6,000 WordPress hacked to install plugins pushing infostealers
Hackers are getting into WordPress sites and installing harmful plugins that show false software updates and mistakes to spread malware that steals information.
In the past few years, malware that steals information has become a major problem for security professionals all over the world. This is because stolen passwords are used to break into networks and steal data.
Since 2023, a scam called ClearFake has been using compromised websites to spread malware that steals personal information by showing fake web browser update ads.
For the first time in 2024, a new campaign called ClickFix came out.
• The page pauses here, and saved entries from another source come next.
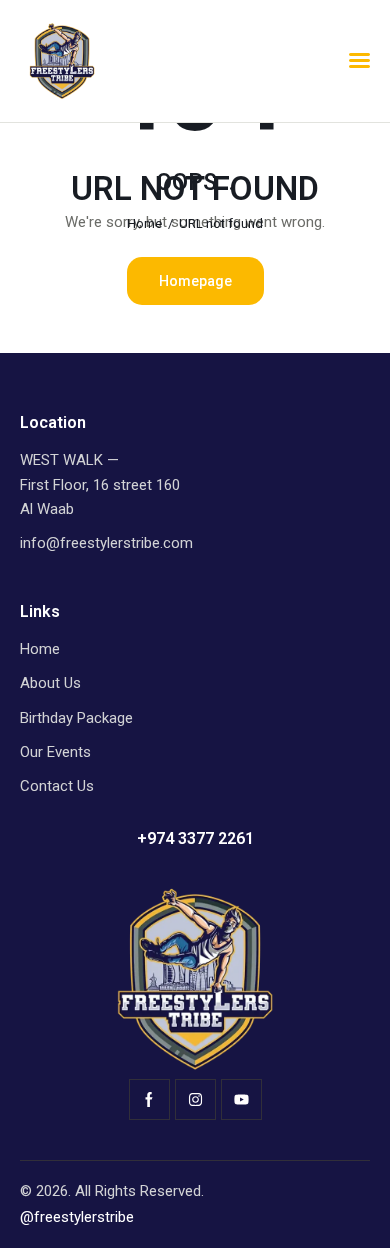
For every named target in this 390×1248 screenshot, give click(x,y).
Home (144, 223)
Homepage (195, 281)
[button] (359, 60)
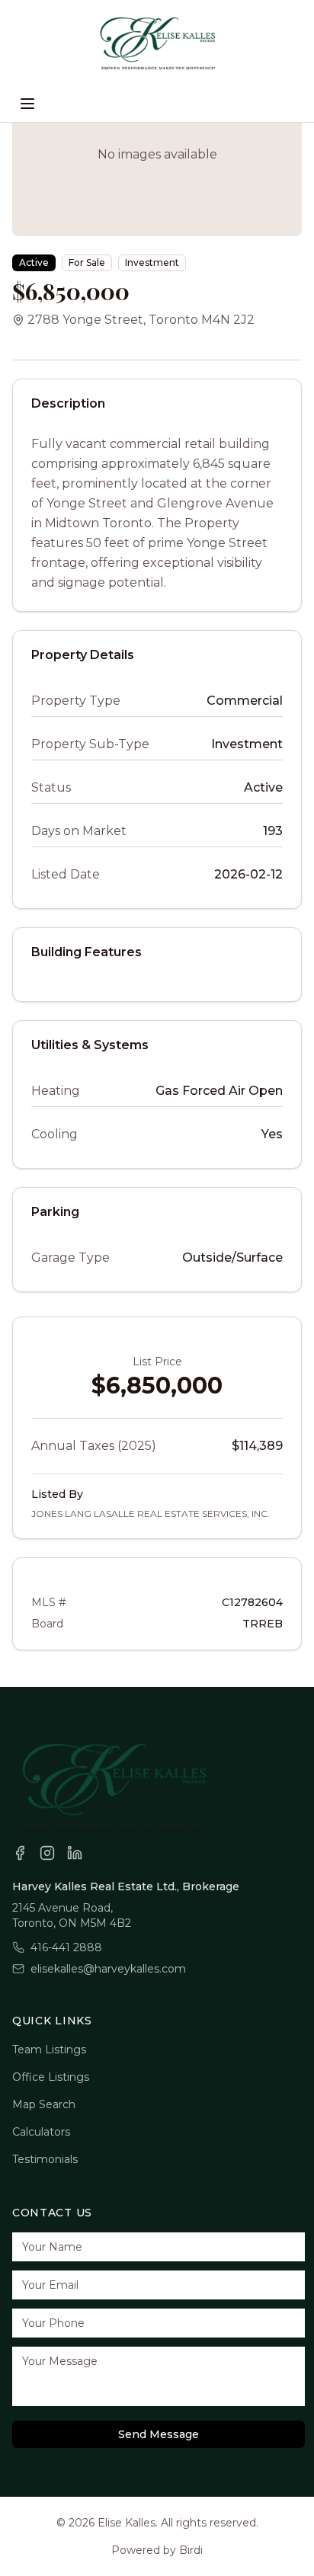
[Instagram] (47, 1853)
It is a lot like ClearFake, but it looks like software problem messages with fixes. But these “fixes” are actually PowerShell scripts that, when run, will download and install malware that steals information.
This year, ClickFix campaigns have become more common. Threat actors are breaking into websites to show banners with fake mistakes for Google Chrome, Google Meet conferences, Facebook, and even captcha pages.
Malicious WordPress plugins
Last week, GoDaddy reported that the ClearFake/ClickFix threat actors have breached over 6,000 WordPress sites to install malicious plugins that display the fake alerts associated with these campaigns.
“The GoDaddy Security team is tracking a new variant of ClickFix (also known as ClearFake) fake browser update malware that is distributed via bogus WordPress plugins,” explains GoDaddy security researcher Denis Sinegubko.
“These seemingly legitimate plugins are designed to appear harmless to website administrators but contain embedded malicious scripts that deliver fake browser update prompts to end-users.”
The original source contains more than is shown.